• _Complete the following_
1 – According to the regulatory capture post, how many times more does the USDA subsidize tobacco than fruits and vegetables?
2 – Rewrite the part of the regulatory capture post that begins at the words "Hi there, and" and stops after "talk regulatory capture.", putting "issues" in place of "episodes".

• _Source passage_
Start of Block

Hi there, and welcome to The Next - my take on health, wellness, and company building.
In the last few years I’ve founded 3 health brands (Kettle & Fire, Perfect Keto, Surely non-alc wine), which do tens of millions in revenue. I’m now working on Truemed, which allows health and wellness brands to accept HSA/FSA funds. Previously, I worked in tech and had no experience in CPG, DTC, or any other 3-letter industries.
If you missed past episodes, I recommend checking out The Great American Poisoning, my manifesto on what’s going on with our chronic disease crisis. Otherwise, let’s dive in!
🆕 What’s new
Today I want to bring attention to the meta-issue I think is the biggest in America. Let’s talk regulatory capture.
Regulatory capture is the all-to-common phenomenon where regulators - FDA, CDC, DHS, etc - get captured by the very companies they’re meant to regulate. Once this happens, the pace of innovation within an industry drastically slows down, and new rules and regulations are created for the benefit of incumbent big companies: not for the industry as a whole.
Today, I believe this is literally the biggest issue in America: the fact that many of our regulating agencies create rules that benefit a small number of companies with large lobbying budgets, rather than benefit the people or spur innovation in a given industry.
Bill Gurley gave a fantastic talk on this phenomenon that is well worth watching. I’ve gone deep on our food and agriculture systems, and regulatory capture is everywhere.
Regulatory capture is why food stamp recipients can (and do!) spend food stamps on Coca-Cola and other sugary beverages, but can’t buy a whole hot chicken. It’s why the USDA subsidizes tobacco 4x more than they subsidize fruits and vegetables. It’s why pizza is a vegetable (according to Congress and the school lunch program), and why our food pyramid has created the sickest generation of American kids to ever exist. It’s not because government scientists are worse than normal ones: it’s because 95% of the “experts” that create our nutritional guidelines have conflicts with food or pharma companies!
I’ve only gone deep into how regulatory capture plays out in our food and health industries, but it exists in others: the Federal Reserve, the FDA, the FCC… simply perusing Wikipedia’s page on regulatory capture will give you a sense of just how pervasive this issue is.
Regulatory capture is a big reason why I am so pro the recent Chevron decision that pares back the power of unaccountable, unelected regulatory bodies. As farmer Joel Salatin has stated, for a small farmer like him regulations have made it such that everything he wants to do is illegal.
While I strongly feel that over-regulation and regulatory capture drive up costs, strangle innovation, and harm many of the people impacted by regulation… I also have basically no idea what to do about it.
Learning more about this problem (and how to solve it) is something I’m currently very interested in. Today, I’d argue that many of our federal agencies are bloated and corrupt. The challenge of the next decade will be fixing and improving these agencies, and I’d love to know how we can make that happen.

End of Block

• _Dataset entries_
Start of Block

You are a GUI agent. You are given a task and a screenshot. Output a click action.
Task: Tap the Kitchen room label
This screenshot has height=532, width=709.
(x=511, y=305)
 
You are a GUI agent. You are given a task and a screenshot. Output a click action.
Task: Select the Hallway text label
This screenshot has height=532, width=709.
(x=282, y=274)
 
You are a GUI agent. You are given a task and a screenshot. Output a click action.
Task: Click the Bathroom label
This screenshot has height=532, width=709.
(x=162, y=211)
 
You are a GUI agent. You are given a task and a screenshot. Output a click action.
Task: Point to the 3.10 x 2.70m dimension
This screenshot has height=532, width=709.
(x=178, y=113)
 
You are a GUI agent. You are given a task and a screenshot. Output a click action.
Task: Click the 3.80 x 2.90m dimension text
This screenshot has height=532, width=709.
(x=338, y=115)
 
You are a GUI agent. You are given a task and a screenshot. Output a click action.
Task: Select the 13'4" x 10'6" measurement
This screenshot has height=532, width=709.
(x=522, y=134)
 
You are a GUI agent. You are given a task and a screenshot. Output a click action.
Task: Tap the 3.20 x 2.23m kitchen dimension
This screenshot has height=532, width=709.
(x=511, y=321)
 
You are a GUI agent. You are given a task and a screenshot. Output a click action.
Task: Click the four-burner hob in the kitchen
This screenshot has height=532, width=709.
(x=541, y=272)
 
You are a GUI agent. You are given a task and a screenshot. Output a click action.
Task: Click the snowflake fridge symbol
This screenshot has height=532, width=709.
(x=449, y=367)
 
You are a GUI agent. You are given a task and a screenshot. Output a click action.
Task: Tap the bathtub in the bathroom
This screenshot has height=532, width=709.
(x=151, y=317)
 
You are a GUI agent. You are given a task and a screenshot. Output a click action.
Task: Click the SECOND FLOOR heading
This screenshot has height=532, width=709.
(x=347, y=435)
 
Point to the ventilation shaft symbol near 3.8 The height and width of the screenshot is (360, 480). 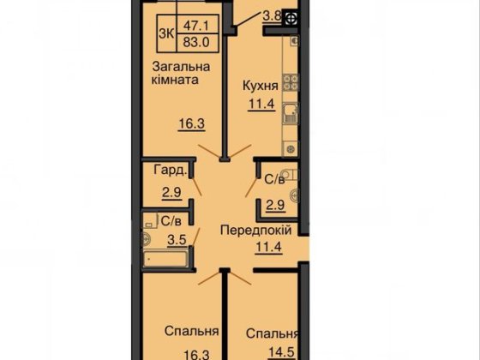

End of Block

• _Written responses_
1 – Four times more (4x).

2 –
Hi there, and welcome to The Next - my take on health, wellness, and company building.
In the last few years I’ve founded 3 health brands (Kettle & Fire, Perfect Keto, Surely non-alc wine), which do tens of millions in revenue. I’m now working on Truemed, which allows health and wellness brands to accept HSA/FSA funds. Previously, I worked in tech and had no experience in CPG, DTC, or any other 3-letter industries.
If you missed past issues, I recommend checking out The Great American Poisoning, my manifesto on what’s going on with our chronic disease crisis. Otherwise, let’s dive in!
🆕 What’s new
Today I want to bring attention to the meta-issue I think is the biggest in America. Let’s talk regulatory capture.